*** Opening of RECORD SET ***

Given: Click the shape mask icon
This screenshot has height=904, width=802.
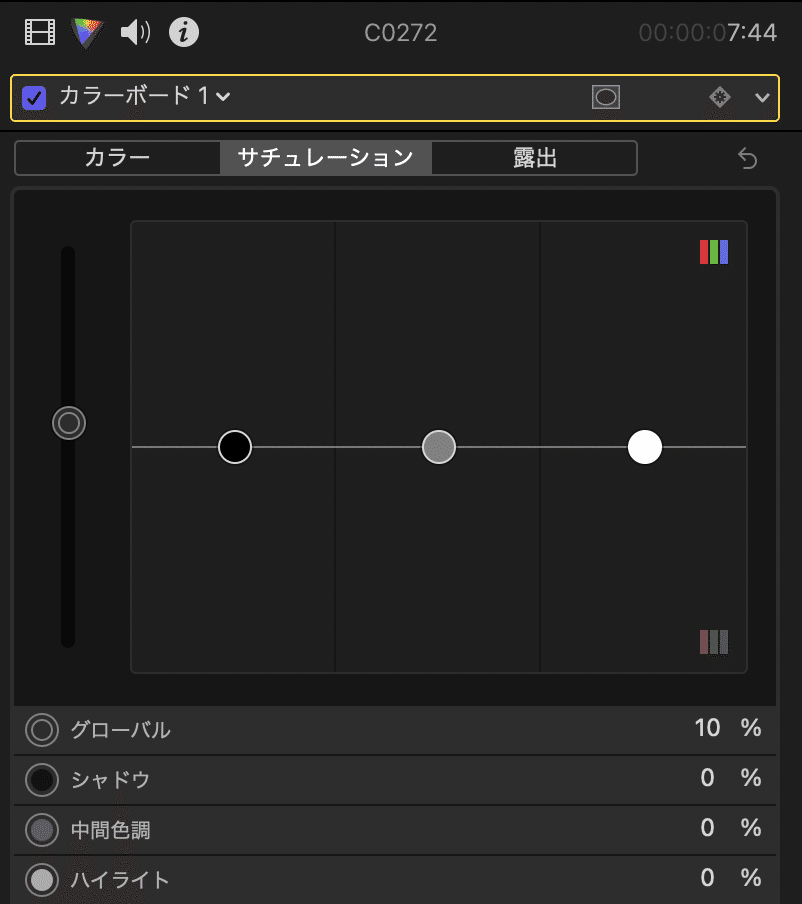Looking at the screenshot, I should pos(607,97).
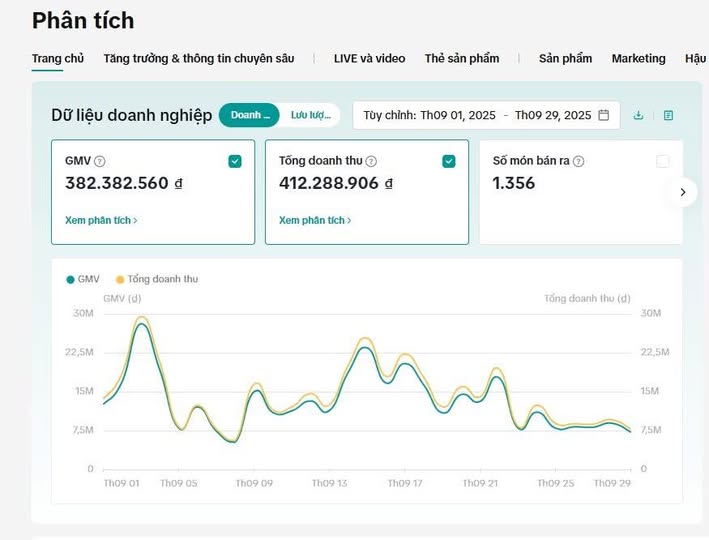Go to the Thẻ sản phẩm tab
The width and height of the screenshot is (709, 540).
(461, 58)
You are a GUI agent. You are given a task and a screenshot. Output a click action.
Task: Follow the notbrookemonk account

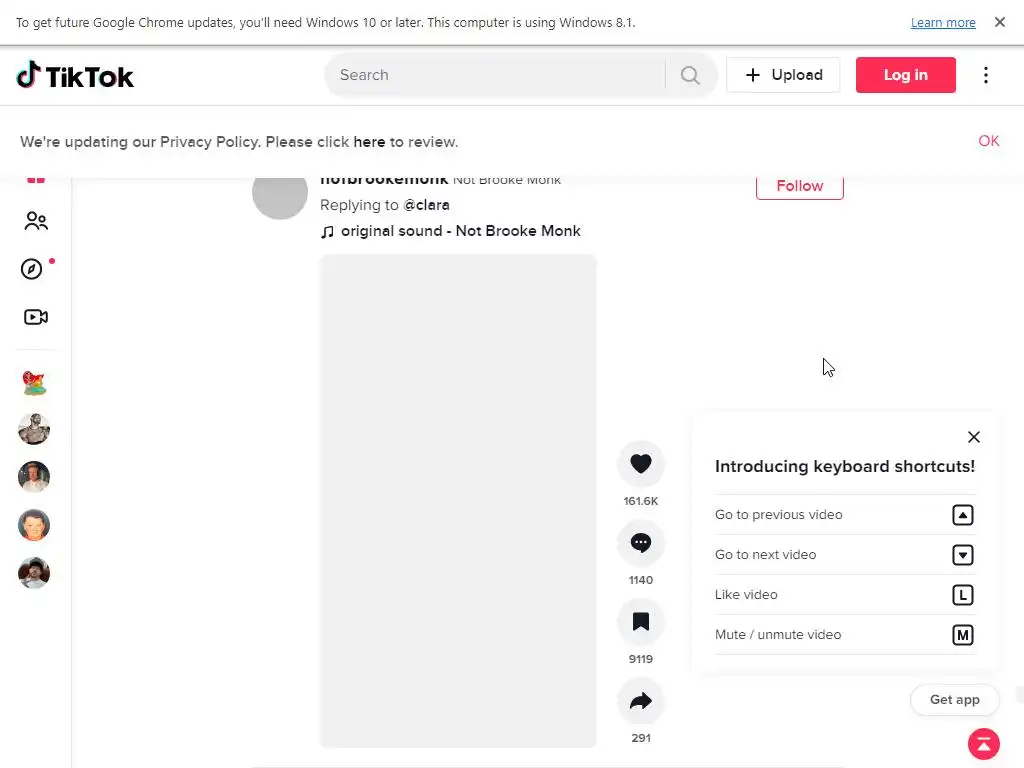click(x=799, y=186)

*** Close of RECORD SET ***

» PROBLEM REQUIREMENTS
Leave the pictures out. Otherwise, output the listing above exactly.

» TASK RESPONSE
Given: Click the shape mask icon
This screenshot has height=904, width=802.
Looking at the screenshot, I should pos(607,97).
Go to the Thẻ sản phẩm tab
The width and height of the screenshot is (709, 540).
(461, 58)
You are a GUI agent. You are given a task and a screenshot. Output a click action.
Task: Follow the notbrookemonk account

click(x=799, y=186)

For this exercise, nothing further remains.